Identifiez l'auteur et le média, ouvrez le contenu complet, contrôlez sa date et recherchez une seconde source indépendante. Pour une citation ou une image, remontez à la publication d'origine. Si ces éléments restent introuvables, mieux vaut suspendre le partage.
Une capture d'écran peut-elle servir de preuve ?
Une capture peut conserver une trace, mais elle ne suffit généralement pas à établir l'authenticité ou le contexte. Elle peut être modifiée, recadrée ou détachée de sa date. Recherchez l'adresse de la publication, son auteur et, si possible, une version archivée ou une confirmation indépendante.
Quel est le geste prioritaire pour protéger ses comptes ?
Utilisez un mot de passe unique pour chaque compte important, idéalement conservé dans un gestionnaire de mots de passe. Activez ensuite l'authentification à deux facteurs. Cette combinaison limite le risque qu'un identifiant compromis donne accès à plusieurs services.
Comment reconnaître un message d'hameçonnage ?
La demande urgente, la menace de fermeture, la promesse exceptionnelle et la sollicitation d'un mot de passe ou d'un code sont des signaux d'alerte. Vérifiez l'adresse réelle de l'expéditeur et accédez au service par son application ou son adresse habituelle, sans utiliser le lien reçu.
Faut-il supprimer toutes ses données pour préserver sa vie privée ?

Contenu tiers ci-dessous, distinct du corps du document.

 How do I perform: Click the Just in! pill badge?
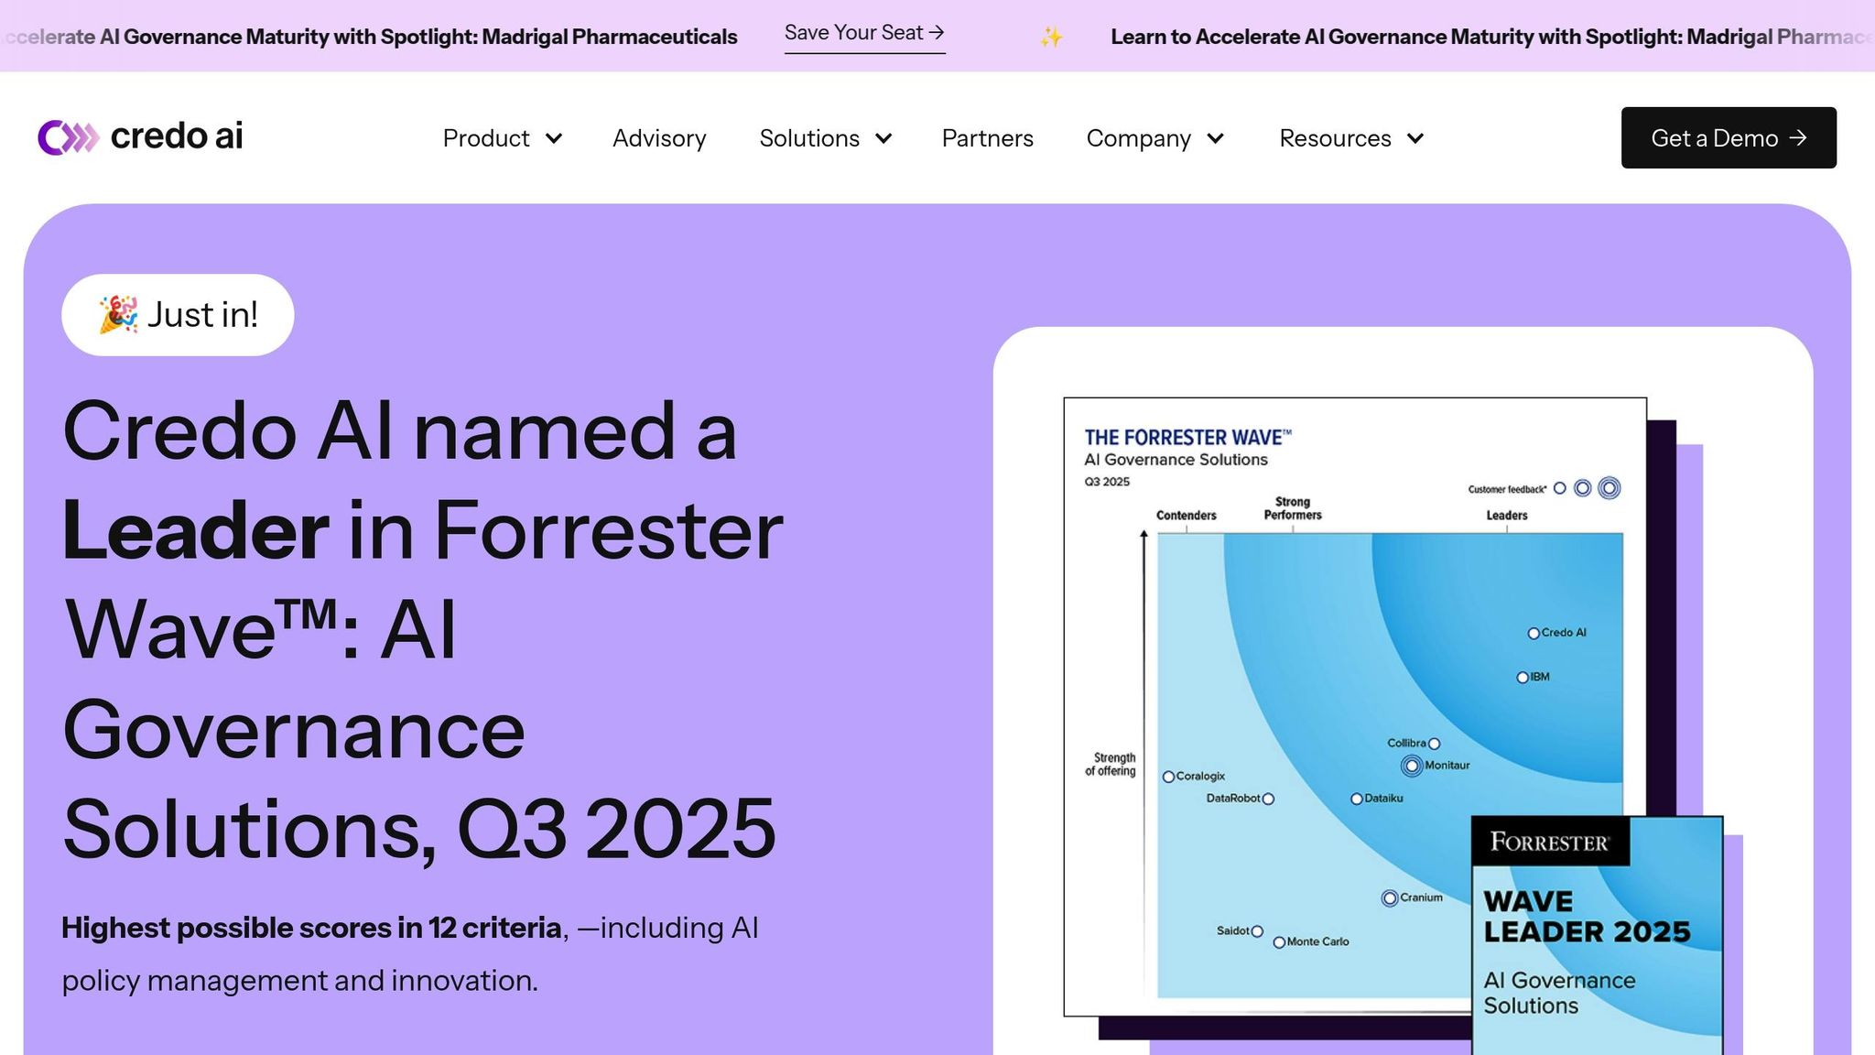[x=178, y=315]
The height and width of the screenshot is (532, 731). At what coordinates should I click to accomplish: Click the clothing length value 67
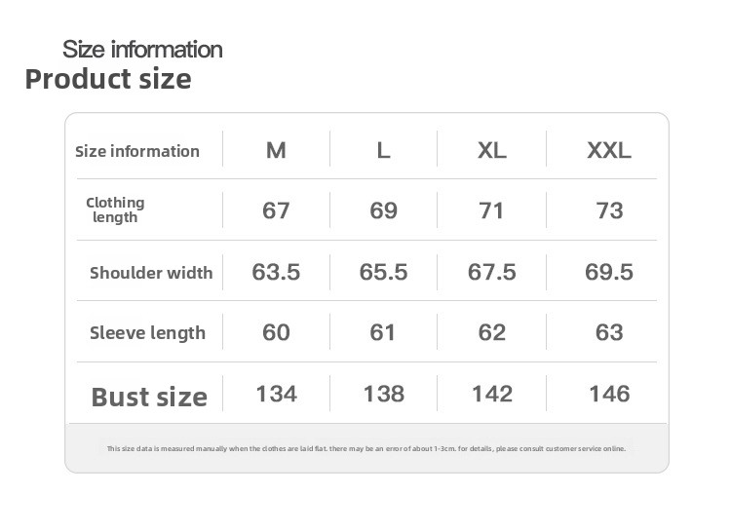tap(276, 210)
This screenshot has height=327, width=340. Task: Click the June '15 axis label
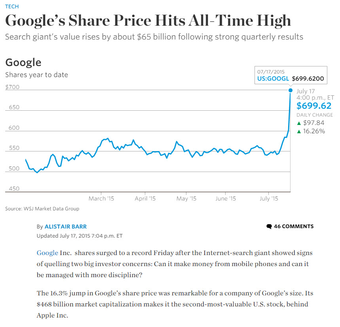coord(227,198)
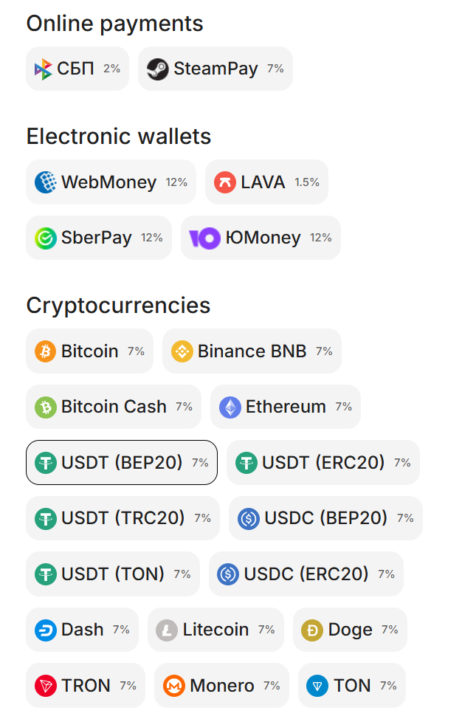Click the СБП payment logo icon
Viewport: 462px width, 719px height.
pyautogui.click(x=44, y=69)
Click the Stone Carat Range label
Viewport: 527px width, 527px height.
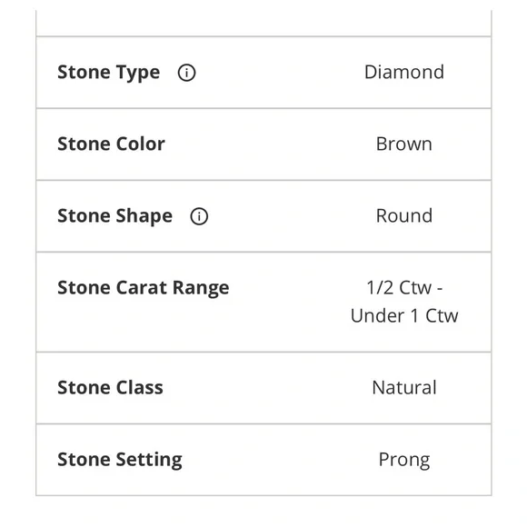[144, 288]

Non. L'objectif est de limiter chaque collecte à ce qui est utile. Vérifiez les autorisations des applications, la visibilité des profils, la conservation des contenus et les comptes inutilisés. Évitez surtout d'exposer des informations qui pourraient faciliter une usurpation ou révéler vos habitudes.
Que faire après avoir partagé une fausse information ?
Corrigez-la dès que possible auprès du même public. Supprimez ou modifiez la publication trompeuse selon le contexte, indiquez clairement l'erreur et fournissez une source plus fiable. Une correction visible réduit davantage la propagation qu'un simple effacement silencieux.